TODO: In the cell below, register the model, create an inference config and deploy the model as a web service.

In [None]:
df = dataset.to_pandas_dataframe()

df_y = df['HeartDisease']
df_x = df[~['HeartDisease']]

model = Model.register(workspace=ws,
                       model_name='my-udacityproj3-automlmodel',                # Name of the registered model in your workspace.
                       model_path='./AutoML.model',  # Local file to upload and register as a model.
                       model_framework=Model.Framework.AutoML,  # Framework used to create the model.
                       resource_configuration=ResourceConfiguration(cpu=1, memory_in_gb=1.0),
                       auth_enabled=True,
                       description='AutoML model for heart disease prediction.',
                       tags={'area': 'heartdisease', 'type': 'classification'})

print('Name:', model.name)

TODO: In the cell below, send a request to the web service you deployed to test it.

In [None]:
service_name = 'my-udacityproj3-service'

service = Model.deploy(ws, service_name, [model], overwrite=True)
service.wait_for_deployment(show_output=True)

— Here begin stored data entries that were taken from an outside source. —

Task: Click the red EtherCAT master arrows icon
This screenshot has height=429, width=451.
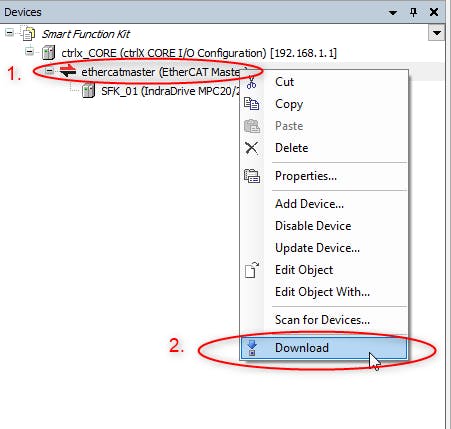Action: pyautogui.click(x=68, y=71)
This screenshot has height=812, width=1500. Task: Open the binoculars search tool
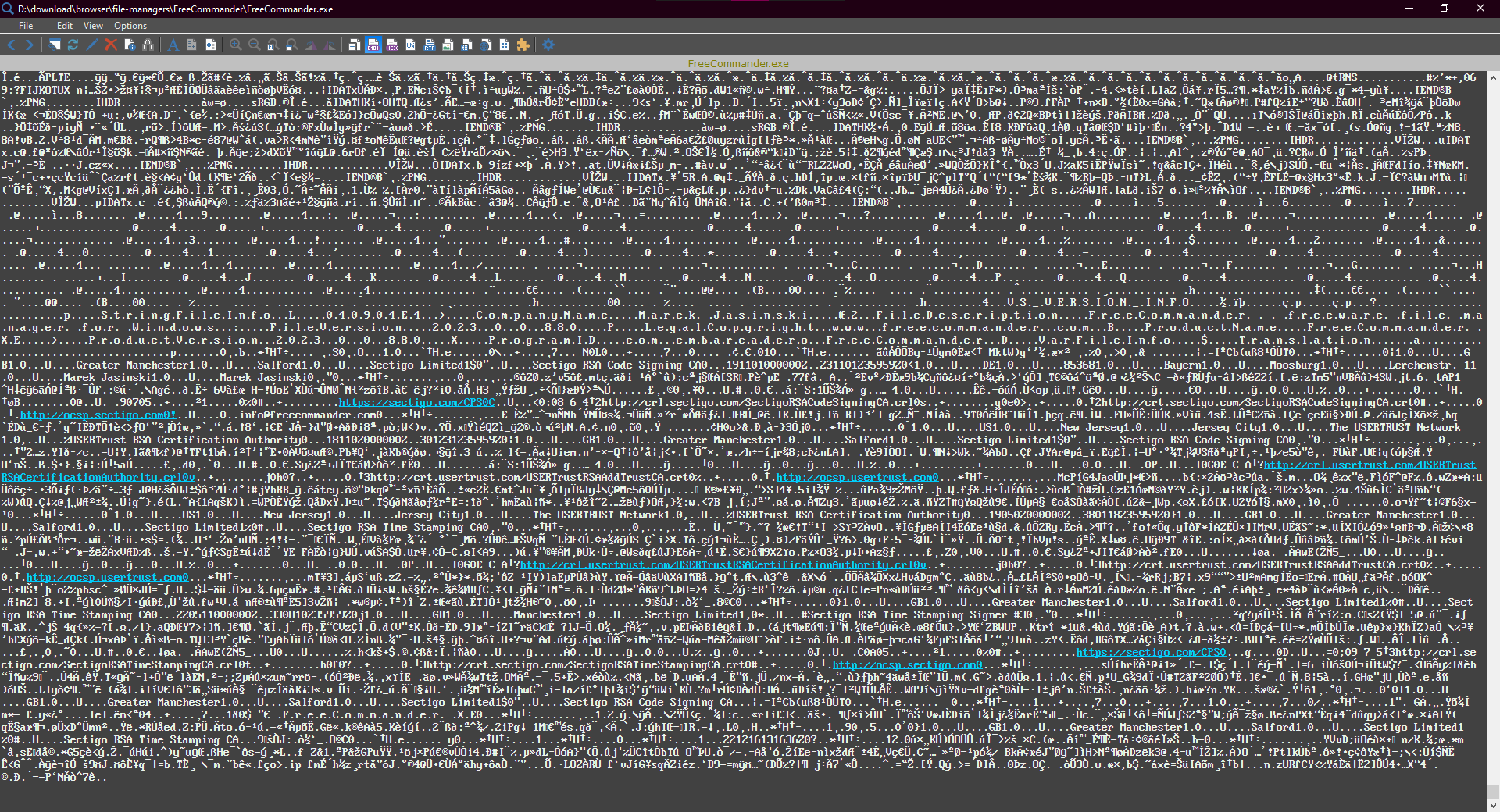[x=148, y=45]
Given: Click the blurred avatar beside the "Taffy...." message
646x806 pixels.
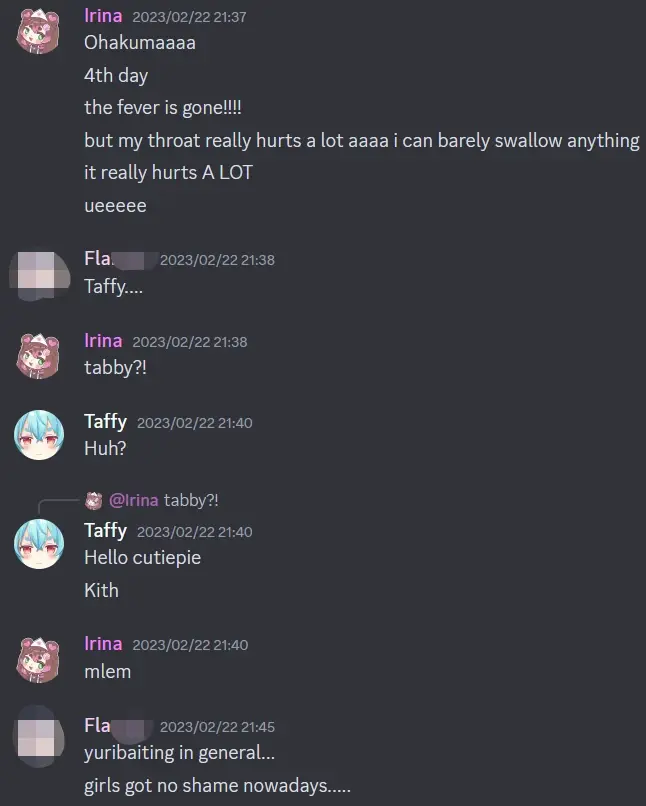Looking at the screenshot, I should click(40, 275).
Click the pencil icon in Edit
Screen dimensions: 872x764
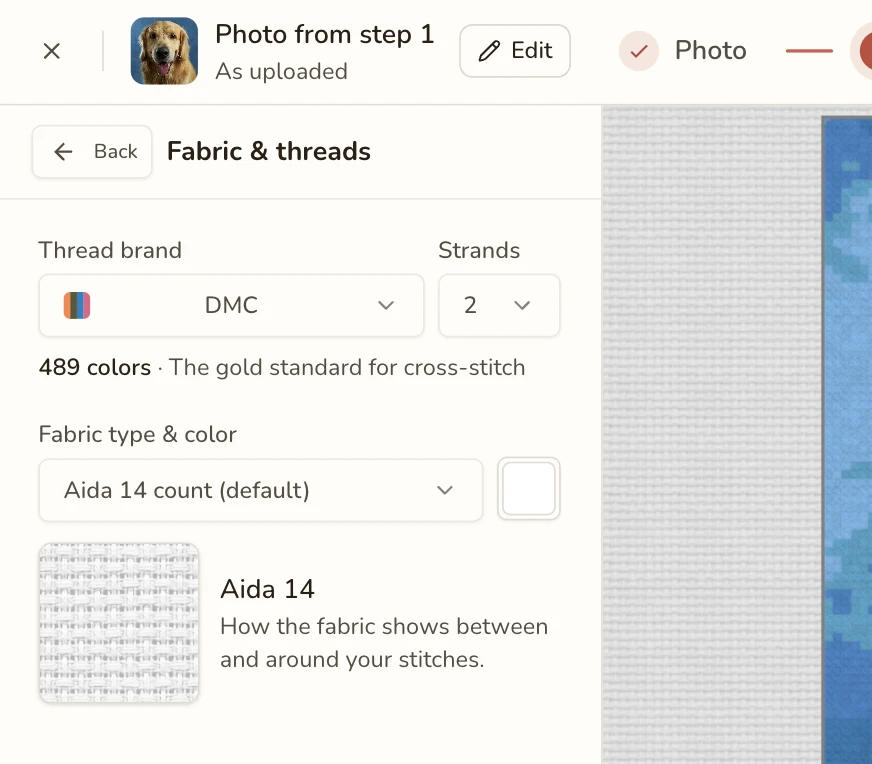[x=489, y=51]
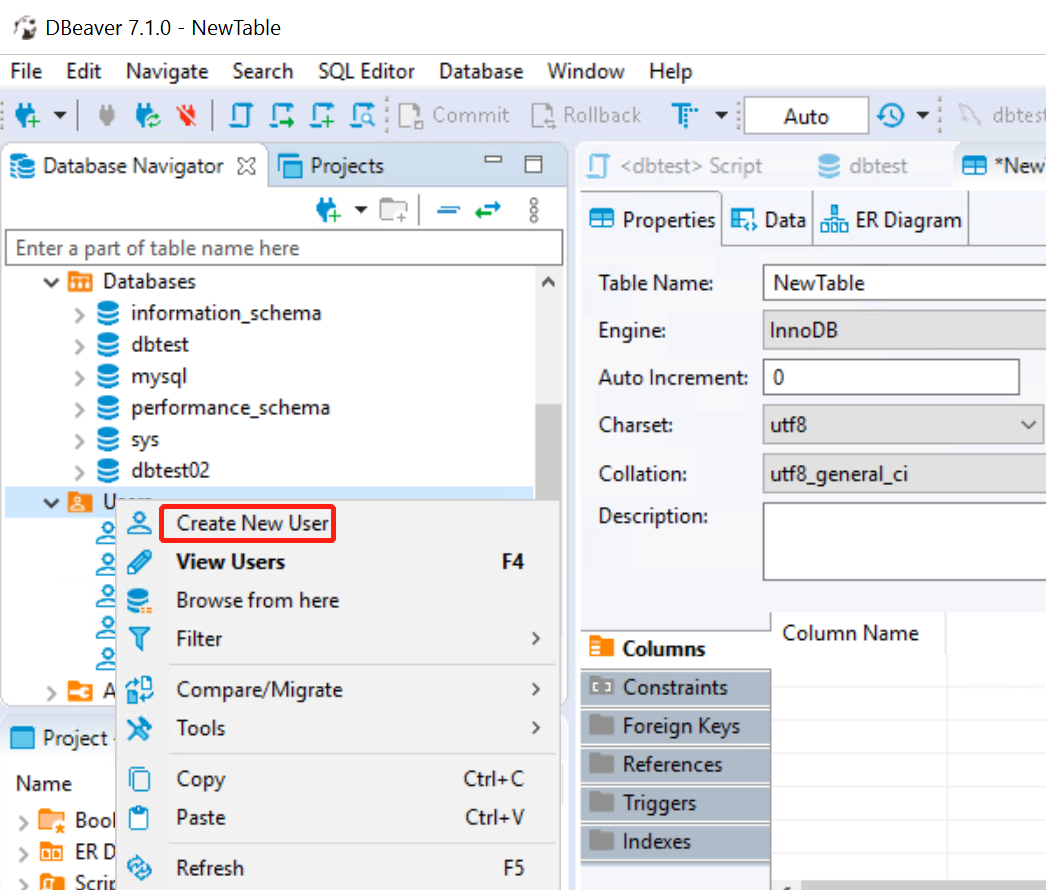Select the Foreign Keys section

pyautogui.click(x=680, y=726)
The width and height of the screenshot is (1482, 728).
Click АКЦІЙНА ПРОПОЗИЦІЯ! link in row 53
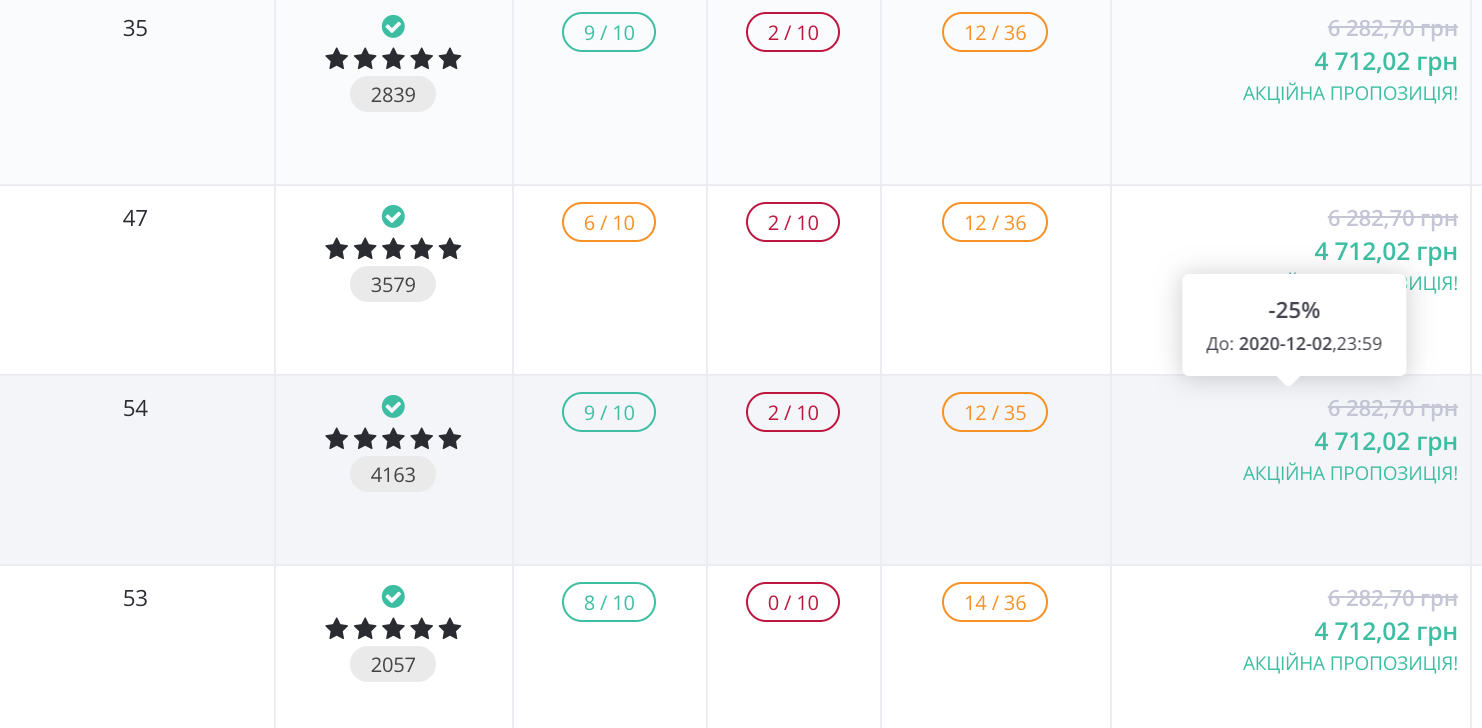click(1350, 663)
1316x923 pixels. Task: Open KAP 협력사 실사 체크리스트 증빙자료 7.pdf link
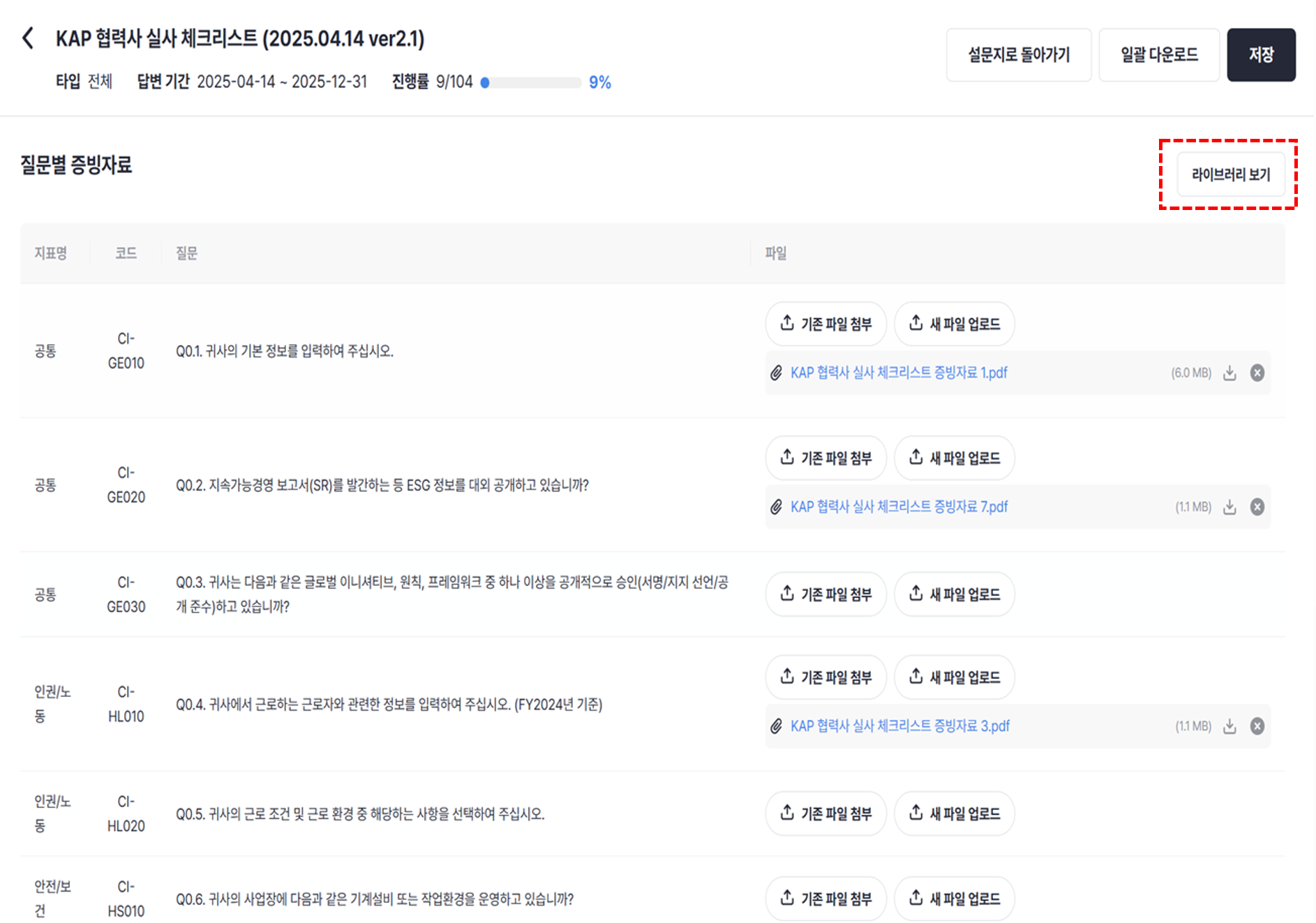coord(899,507)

TODO: In the cell below, print the logs of the web service and delete the service

In [None]:
input_payload = json.dumps({
    'data': df_x[0:2].tolist(),
    'method': 'predict'  # If you have a classification model, you can get probabilities by changing this to 'predict_proba'.
})

output = service.run(input_payload)

print(output)

In [None]:
# Remove WebService endpoint

service.delete()

# Remove compute cluster

cpu_cluster.delete()

**Submission Checklist**
- I have registered the model.
- I have deployed the model with the best accuracy as a webservice.
- I have tested the webservice by sending a request to the model endpoint.
- I have deleted the webservice and shutdown all the computes that I have used.
- I have taken a screenshot showing the model endpoint as active.
- The project includes a file containing the environment details.